REQUIREMENT 1 >>
List every fully qualified class name imported in the Doris parse listener example.
REQUIREMENT 2 >>
Answer these questions from the Doris parse listener example.
(a) Which parser method attaches a listener?
(b) Which two facade methods are used to take ownership of the parser?
(c) What does newParser already attach?

___ DOCUMENT SEGMENT

Example 3: Live `ParseTreeListener` — fire during parsing

Most cases are covered by Examples 1 and 2. If you need to intervene while the parser is building each node (mutating tokens, injecting metadata, streaming work), attach a listener with parser.addParseListener(...). This is exactly how fe-sql-parser's internal PostProcessor rewrites identifier case at parse time.

DorisSqlParser.parseStatement does not expose the parser instance; use newLexer + newParser to take ownership:

import org.apache.doris.nereids.DorisLexer;
import org.apache.doris.nereids.DorisParser;
import org.apache.doris.nereids.DorisParserBaseListener;
import org.apache.doris.sqlparser.DorisSqlParser;

public class HintCollectorListener extends DorisParserBaseListener {
    public final List<String> hints = new ArrayList<>();

    @Override
    public void exitOptimizeHint(DorisParser.OptimizeHintContext ctx) {
        hints.add(ctx.getText());
    }
}

DorisSqlParser facade = new DorisSqlParser();
DorisLexer lexer = facade.newLexer(sql);
DorisParser parser = facade.newParser(lexer);

HintCollectorListener hintListener = new HintCollectorListener();
parser.addParseListener(hintListener);

DorisParser.SingleStatementContext tree = parser.singleStatement();
System.out.println(hintListener.hints);

newParser already attaches PostProcessor and ParseErrorListener; your listener is added on top.

______
___ SUPPLIED DATA

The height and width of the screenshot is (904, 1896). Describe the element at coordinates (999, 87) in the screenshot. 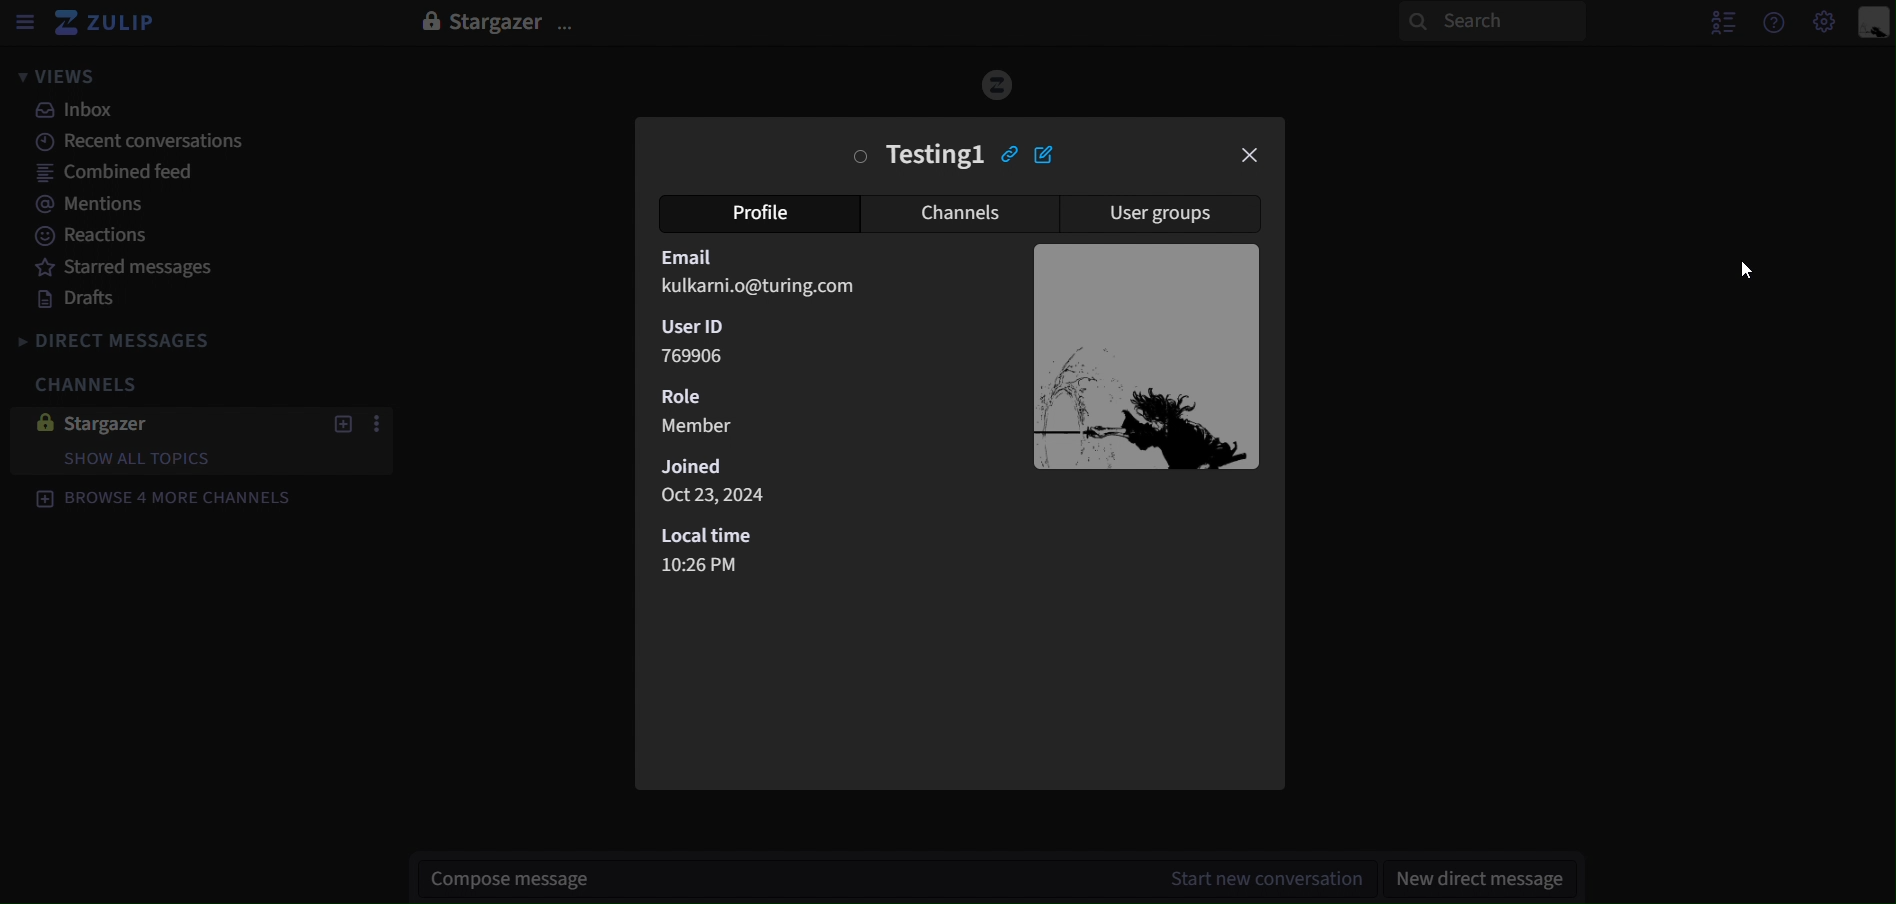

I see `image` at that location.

______

FINAL RESULT 1 >>
org.apache.doris.nereids.DorisLexer
org.apache.doris.nereids.DorisParser
org.apache.doris.nereids.DorisParserBaseListener
org.apache.doris.sqlparser.DorisSqlParser

FINAL RESULT 2 >>
(a) parser.addParseListener(...)
(b) newLexer and newParser
(c) PostProcessor and ParseErrorListener